CAMX New Cathode Materials for Lithium Ion Batteries

CAMX Power (CAMX) announced an invention that significantly improves the performance, while also reducing the cost, of lithium ion batteries, so essential for the electrification of vehicles.

This significant breakthrough was originally conceived by TIAX and continued by CAMX when it became a separate company in 2014.  The announcement was delayed until the key patents were obtained internationally. CAMX now has patents granted in the US, EU, China and Japan.

The invention creates a broad class of cathode materials, overarching the high nickel material classes NMC, NCA and LNO, the chemistries currently used, and expected to be used for at least the next ten years, in lithium ion batteries for electric vehicles (EV).

The patented invention has been named GEMX™ and the resulting enhanced chemistries, gNMC™, gNCA™, and gLNO™.

President and founder Dr. Kenan Sahin stated, “About 50% of oil is used in transportation, contributing a huge amount of the environmentally hazardous greenhouse gas CO2 emissions. Electrification of vehicles is therefore critical to mitigating climate change and the far greater and more immediate risk, climate/weather volatility, which the world is already experiencing.”  Dr. Sahin added, “Lithium ion batteries are now the globally accepted technology to achieve electric vehicle production. More than 30% of the cost of a lithium ion cell is in the cathode material which is also the most difficult to manufacture in large quantities and hence the key to making batteries for vehicles affordable.”

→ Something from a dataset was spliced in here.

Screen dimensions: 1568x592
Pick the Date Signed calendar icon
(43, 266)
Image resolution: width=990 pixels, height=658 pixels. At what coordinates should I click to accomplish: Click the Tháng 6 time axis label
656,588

High nickel cathode chemistries for vehicle batteries use cobalt to achieve required performance levels. While there is plenty of nickel and lithium to supply tens of millions of vehicles a year, cobalt is in shorter supply and is found in very few countries with many mired in controversy.

GEMX, through molecular engineering, places cobalt at critical places of the cathode particles resulting in less cobalt use, yet with greater stability, higher performance and lower cost for all classes of high nickel materials.

Dr. Sahin continued, “Contributing to the mitigation of climate change/volatility has been a cause for me since 2002. I have committed my time, energy, ideas and resources now approaching $100 million to the two companies I founded, TIAX in 2002 and CAMX in 2014. It is possible to achieve that at least 50% of global vehicle production be electric by 2045, with significant reductions in CO2 emissions, by which time both alternative energy and smart grids will be pervasive. California has already achieved 30% of its electricity being produced from alternative energy, targeting 100% by 2045. I am very proud that CAMX and TIAX have developed and patented this very important novel technology which can further accelerate the manufacture and spread of EVs.”

The importance of GEMX was recognized at the Innovation for Cool Earth Forum (ICEF) held in Tokyo in October 2018 with about 1,000 invitees from 70 countries, including several top executives in the automotive sector. Originally launched by Prime Minister Abe in 2014 to promote discussions and innovations for climate change mitigation, ICEF is managed by Japan’s New Energy and Industrial Technology Development Organization (NEDO) one of the largest public research and development management organizations in Japan.

The technical committee of ICEF reviewed hundreds of innovations across the globe, identifying innovations in two categories: those that will have impact by 2050, and those in a matter of years, labeling the latter as business transformation innovations. In each category, 14 were chosen.

GEMX was one of the fourteen selected in the business transformation category.

Dr. Sahin indicated that TIAX and CAMX together had developed the CAM-7® cathode platform which was licensed (nonexclusive) to Johnson Matthey (JM) and BASF. Last year JM announced that it had committed well over $200 million to bring CAM-7 to markets, rebranding their version as eLNO.

CAMX is already engaged in discussions concerning the licensing of GEMX with major manufacturers of cathode materials.